- READING PASSAGE:

┄┄┄┄┄┄

Are you asking about greenfield development only? One big obvious reason to use C23 instead of Rust or C++23 is if you already have a codebase written in C. Switching to C23 is a compiler flag; switching to Rust is a complete rewrite.

aidenn0 · on Nov 21, 2022

Places that are just now adopting C11 will probably adopt C23 in 12 years? C++ is (unfortunately, IMO) making inroads into embedded, but C is also still pretty widely used.

davidtgoldblatt · on Nov 21, 2022

My usages are similar to yours, but new C standards still benefit me because I can opportunistically detect and make use of new features in a configure script.

To use my baby as an example: free_sized(void *ptr, size_t alloc_size) is new in C23. I can detect whether or not it's available and use it if so. If it's not available, I can just fall back to free() and get the same semantics, at some performance or safety cost.

fweimer · on Nov 21, 2022

The free_sized function is kind of a bad example, though. For years to come, using free_sized will break malloc interposition. Interposed mallocs will not support free_sized initially. (It's currently not in jemalloc, tcmalloc, mimalloc as far as I can see.) If we add it to glibc and your application picks it up, calls to free_sized will end up with the glibc allocator even if malloc/free/… have been interposed. Maybe there is a way to paper over this in the glibc implementation of free_sized (rather than calling free unconditionally), and still do something useful for the glibc allocator. I don't know.

┄┄┄┄┄┄

- RECORDS:
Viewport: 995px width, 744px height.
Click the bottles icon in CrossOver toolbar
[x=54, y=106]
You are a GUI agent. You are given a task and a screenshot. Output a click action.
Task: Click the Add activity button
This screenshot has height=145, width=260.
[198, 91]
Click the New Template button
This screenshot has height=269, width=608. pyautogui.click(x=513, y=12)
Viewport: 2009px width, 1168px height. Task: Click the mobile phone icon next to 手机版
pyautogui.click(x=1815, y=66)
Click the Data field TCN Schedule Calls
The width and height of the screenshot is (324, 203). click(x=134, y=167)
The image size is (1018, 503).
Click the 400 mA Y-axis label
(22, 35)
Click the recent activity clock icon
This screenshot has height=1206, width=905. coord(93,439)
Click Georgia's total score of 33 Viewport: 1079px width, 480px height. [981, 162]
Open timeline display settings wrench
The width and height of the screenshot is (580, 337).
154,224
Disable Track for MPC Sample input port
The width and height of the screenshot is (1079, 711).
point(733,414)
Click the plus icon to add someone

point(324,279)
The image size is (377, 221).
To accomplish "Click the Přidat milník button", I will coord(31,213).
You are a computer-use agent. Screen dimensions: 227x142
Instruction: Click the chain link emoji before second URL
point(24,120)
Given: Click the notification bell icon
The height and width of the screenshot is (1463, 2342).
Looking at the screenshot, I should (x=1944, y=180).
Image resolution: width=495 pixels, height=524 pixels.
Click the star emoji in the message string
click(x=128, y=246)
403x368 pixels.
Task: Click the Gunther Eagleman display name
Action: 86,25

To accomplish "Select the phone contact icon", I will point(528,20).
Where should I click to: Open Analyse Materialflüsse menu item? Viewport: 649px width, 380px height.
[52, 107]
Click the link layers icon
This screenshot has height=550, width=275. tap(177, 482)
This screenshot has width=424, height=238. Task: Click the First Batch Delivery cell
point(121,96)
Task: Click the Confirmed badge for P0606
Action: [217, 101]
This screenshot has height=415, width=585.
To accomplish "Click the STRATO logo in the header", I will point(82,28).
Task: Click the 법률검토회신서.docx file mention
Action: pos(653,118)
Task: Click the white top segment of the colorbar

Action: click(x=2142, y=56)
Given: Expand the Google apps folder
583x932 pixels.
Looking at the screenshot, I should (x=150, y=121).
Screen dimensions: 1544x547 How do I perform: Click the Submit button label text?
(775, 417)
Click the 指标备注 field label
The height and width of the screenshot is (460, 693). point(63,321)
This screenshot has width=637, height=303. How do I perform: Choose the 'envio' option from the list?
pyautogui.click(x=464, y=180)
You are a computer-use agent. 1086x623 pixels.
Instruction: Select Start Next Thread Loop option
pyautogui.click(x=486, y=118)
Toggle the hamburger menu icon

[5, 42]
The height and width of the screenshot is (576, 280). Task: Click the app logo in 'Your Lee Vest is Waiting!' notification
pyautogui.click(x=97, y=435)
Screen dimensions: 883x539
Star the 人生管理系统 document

┄┄┄┄┄┄

- COMPLETE THE FOLLOWING:
1/ Show every line of the records that contains the string "agent", treating uppercase and lowercase as different.
2/ Write the next part of the forum discussion about adopting C23, starting after its last sentence.

- ANSWERS TO EACH TASK:
1/
You are a GUI agent. You are given a task and a screenshot. Output a click action.
You are a computer-use agent. Screen dimensions: 227x142
You are a computer-use agent. 1086x623 pixels.

2/
davidtgoldblatt · on Nov 22, 2022

> Maybe there is a way to paper over this in the glibc implementation of free_sized (rather than calling free unconditionally), and still do something useful for the glibc allocator. I don't know.

We emailed about this a little contemporaneously (thread "Sized deallocation for C", from February), and I think we came to the conclusion that glibc can make interposition work seamlessly even for interposed allocators lacking free_sized, by checking (in glibc's free_sized) if the glibc malloc/calloc/realloc has been called, and redirecting to free if it hasn't. (The poorly-named "Application Life-Cycle" section of the paper).

Bhurn00985 · on Nov 21, 2022

I don't fully understand the need or benefit of having free_sized() available tbh.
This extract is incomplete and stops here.